**PROBLEM TO WORK ON:**
Reproduce the top of the data verbatim, through and including the line that contains "Image resolution: width=1568 pixels, height=643".

Data items
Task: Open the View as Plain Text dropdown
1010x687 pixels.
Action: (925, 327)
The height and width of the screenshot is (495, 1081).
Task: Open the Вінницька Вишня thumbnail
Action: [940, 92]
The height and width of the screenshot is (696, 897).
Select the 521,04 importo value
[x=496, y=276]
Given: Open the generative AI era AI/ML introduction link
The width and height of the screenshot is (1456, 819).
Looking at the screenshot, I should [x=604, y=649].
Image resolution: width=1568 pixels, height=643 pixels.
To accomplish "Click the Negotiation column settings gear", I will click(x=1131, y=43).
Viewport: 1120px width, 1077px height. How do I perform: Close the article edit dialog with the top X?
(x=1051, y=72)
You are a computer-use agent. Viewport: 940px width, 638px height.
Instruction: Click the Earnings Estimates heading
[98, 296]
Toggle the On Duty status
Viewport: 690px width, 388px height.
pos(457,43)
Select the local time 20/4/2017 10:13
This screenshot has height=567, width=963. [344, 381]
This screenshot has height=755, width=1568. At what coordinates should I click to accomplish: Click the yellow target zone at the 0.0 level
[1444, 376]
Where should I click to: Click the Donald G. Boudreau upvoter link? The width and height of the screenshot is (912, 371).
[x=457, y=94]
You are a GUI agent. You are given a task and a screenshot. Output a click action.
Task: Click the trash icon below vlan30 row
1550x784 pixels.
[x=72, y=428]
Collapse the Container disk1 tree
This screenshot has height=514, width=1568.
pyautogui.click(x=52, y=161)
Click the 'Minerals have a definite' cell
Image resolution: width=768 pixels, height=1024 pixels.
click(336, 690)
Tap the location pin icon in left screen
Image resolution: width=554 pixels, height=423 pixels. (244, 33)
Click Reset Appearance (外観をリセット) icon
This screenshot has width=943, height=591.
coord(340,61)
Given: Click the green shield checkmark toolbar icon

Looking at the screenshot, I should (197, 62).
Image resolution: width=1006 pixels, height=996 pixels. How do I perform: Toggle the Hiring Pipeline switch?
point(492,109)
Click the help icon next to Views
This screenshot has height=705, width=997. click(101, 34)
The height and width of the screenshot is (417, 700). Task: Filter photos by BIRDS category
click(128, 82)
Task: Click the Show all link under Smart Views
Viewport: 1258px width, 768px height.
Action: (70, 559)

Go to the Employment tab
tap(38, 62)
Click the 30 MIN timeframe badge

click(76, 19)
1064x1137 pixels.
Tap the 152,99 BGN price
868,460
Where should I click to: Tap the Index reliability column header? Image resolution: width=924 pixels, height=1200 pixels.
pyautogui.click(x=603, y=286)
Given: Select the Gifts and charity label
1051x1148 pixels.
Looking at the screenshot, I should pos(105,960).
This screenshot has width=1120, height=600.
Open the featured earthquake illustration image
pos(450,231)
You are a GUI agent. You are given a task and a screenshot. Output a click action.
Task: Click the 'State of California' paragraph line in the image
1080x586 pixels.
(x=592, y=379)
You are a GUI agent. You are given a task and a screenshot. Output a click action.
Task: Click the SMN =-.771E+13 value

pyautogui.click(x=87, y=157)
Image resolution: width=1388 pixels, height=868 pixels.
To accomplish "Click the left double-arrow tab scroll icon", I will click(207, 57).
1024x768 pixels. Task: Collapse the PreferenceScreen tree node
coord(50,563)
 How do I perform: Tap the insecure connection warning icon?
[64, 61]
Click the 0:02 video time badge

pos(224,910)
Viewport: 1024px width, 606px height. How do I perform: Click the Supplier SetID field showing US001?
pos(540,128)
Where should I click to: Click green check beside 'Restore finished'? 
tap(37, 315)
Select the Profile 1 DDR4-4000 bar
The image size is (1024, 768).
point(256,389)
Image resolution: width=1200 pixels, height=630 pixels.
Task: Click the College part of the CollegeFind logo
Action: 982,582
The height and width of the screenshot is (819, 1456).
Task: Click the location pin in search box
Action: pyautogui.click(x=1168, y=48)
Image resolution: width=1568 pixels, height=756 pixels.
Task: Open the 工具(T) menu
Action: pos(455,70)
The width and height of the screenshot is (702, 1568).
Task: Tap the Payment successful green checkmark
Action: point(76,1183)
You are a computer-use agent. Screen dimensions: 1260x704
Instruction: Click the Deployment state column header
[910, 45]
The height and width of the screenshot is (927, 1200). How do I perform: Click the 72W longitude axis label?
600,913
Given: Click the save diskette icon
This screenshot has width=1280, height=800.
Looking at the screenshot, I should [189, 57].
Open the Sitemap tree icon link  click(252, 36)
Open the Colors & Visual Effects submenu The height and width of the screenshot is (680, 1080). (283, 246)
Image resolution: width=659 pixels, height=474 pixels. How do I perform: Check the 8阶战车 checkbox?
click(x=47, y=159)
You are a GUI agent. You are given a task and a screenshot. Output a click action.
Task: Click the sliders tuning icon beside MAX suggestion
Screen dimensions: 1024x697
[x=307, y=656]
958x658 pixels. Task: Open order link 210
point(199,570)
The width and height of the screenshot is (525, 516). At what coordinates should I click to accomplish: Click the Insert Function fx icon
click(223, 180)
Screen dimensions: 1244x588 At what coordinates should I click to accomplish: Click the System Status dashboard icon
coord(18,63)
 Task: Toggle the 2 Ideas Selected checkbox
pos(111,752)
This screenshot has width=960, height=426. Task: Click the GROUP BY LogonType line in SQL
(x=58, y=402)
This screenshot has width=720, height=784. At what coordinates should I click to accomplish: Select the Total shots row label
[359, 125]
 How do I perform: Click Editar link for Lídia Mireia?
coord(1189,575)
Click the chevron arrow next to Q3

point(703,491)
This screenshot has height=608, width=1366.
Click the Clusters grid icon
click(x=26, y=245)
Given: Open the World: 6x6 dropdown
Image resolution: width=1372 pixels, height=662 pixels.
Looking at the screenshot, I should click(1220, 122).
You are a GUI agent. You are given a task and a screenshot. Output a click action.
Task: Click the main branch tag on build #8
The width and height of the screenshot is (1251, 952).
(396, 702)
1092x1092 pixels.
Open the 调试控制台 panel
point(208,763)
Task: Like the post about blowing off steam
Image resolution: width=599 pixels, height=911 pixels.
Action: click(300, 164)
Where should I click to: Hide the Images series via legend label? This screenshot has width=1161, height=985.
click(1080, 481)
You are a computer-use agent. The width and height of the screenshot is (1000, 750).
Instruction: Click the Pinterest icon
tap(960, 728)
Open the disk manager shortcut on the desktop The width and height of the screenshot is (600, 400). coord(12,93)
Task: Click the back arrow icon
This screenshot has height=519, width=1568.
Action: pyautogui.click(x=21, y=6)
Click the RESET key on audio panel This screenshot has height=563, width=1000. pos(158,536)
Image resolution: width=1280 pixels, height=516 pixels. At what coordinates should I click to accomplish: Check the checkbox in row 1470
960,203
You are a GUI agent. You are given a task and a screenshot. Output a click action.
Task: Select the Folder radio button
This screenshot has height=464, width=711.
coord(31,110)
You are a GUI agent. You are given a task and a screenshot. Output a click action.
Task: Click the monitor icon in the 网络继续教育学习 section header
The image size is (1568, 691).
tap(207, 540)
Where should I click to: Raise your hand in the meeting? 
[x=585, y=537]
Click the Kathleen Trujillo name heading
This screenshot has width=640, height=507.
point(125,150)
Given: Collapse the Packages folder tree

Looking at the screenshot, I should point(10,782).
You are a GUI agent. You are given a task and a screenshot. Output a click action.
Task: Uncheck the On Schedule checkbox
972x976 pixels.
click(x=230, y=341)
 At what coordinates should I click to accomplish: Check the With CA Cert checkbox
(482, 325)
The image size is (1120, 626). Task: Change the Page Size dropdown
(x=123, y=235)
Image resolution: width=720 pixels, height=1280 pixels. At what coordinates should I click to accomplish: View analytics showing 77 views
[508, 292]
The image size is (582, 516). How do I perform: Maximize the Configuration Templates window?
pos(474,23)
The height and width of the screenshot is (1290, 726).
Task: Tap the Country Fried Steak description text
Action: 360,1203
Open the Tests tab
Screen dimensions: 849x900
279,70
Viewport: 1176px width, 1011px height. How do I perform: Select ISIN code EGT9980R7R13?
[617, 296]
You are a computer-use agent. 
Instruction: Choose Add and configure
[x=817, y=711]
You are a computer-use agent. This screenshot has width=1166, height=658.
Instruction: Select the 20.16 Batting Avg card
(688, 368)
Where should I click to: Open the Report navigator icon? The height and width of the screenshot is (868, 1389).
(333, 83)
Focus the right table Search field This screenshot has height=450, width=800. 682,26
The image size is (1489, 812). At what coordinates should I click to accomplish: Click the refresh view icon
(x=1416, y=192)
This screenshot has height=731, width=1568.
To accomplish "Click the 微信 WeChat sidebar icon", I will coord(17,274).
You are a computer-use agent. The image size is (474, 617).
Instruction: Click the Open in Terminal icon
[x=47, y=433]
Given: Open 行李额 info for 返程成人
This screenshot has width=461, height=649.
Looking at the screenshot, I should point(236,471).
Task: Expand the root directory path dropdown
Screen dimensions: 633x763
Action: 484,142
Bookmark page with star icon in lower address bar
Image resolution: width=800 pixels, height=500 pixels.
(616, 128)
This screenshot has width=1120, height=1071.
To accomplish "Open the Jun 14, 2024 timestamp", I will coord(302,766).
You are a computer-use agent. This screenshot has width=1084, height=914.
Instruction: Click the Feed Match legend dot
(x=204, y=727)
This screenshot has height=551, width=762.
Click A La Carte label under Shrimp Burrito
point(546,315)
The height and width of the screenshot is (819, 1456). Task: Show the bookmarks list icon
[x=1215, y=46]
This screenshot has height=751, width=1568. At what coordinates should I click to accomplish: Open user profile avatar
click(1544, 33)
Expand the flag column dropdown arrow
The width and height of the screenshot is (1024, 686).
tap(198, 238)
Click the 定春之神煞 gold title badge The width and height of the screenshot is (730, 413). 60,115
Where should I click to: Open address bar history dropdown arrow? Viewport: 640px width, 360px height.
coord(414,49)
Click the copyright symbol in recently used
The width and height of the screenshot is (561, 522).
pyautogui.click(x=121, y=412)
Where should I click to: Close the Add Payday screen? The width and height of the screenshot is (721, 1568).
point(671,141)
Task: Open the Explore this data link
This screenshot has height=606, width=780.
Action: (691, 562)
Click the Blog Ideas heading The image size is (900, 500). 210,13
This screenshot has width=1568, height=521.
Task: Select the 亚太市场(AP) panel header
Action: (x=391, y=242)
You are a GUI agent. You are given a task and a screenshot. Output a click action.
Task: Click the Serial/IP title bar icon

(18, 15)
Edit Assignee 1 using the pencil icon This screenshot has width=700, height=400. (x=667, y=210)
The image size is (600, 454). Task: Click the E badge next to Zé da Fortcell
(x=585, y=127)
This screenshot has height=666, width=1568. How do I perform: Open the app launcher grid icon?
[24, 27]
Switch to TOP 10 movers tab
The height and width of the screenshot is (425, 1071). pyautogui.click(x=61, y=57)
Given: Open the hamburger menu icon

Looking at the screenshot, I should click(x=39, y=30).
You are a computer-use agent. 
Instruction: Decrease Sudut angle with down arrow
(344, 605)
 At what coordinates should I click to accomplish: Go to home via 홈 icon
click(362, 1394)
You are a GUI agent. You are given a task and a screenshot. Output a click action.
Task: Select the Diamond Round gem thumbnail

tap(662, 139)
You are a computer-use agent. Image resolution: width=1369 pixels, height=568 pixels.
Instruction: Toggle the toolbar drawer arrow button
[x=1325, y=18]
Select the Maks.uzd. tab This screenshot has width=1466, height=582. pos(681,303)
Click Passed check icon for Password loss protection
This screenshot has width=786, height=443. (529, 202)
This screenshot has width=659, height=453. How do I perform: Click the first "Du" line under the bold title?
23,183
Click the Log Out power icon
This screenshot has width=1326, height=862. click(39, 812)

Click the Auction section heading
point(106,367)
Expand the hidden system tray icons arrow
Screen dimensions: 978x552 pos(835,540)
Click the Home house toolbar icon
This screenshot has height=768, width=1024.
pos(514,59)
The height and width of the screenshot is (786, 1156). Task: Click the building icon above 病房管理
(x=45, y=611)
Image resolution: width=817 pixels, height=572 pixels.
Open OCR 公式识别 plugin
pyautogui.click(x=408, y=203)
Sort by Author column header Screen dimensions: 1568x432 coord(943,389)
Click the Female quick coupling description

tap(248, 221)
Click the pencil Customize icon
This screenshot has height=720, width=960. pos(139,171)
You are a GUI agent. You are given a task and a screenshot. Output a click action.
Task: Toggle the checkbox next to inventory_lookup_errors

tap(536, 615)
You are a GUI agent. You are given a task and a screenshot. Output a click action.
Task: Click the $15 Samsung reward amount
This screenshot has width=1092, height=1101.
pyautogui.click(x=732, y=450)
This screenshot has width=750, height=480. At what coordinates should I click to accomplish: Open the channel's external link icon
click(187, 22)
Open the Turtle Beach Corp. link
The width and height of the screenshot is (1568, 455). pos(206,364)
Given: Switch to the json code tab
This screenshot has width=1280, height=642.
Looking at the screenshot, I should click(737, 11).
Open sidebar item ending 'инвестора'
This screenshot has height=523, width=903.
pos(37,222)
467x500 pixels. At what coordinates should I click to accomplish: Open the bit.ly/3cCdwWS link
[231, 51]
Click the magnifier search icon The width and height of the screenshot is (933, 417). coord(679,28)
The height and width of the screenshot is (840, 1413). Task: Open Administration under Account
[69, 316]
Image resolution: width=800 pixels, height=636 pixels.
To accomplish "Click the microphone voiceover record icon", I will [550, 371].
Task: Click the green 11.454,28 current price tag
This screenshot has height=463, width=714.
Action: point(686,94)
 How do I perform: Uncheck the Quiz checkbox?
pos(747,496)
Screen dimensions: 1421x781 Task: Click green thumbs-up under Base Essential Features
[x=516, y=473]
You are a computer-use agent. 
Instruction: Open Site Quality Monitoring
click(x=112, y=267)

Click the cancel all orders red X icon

**SOLVED EXERCISE:**
Task: Open the View as Plain Text dropdown
1010x687 pixels.
Action: (925, 327)
The height and width of the screenshot is (495, 1081).
Task: Open the Вінницька Вишня thumbnail
Action: [940, 92]
The height and width of the screenshot is (696, 897).
Select the 521,04 importo value
[x=496, y=276]
Given: Open the generative AI era AI/ML introduction link
The width and height of the screenshot is (1456, 819).
Looking at the screenshot, I should [x=604, y=649].
Image resolution: width=1568 pixels, height=643 pixels.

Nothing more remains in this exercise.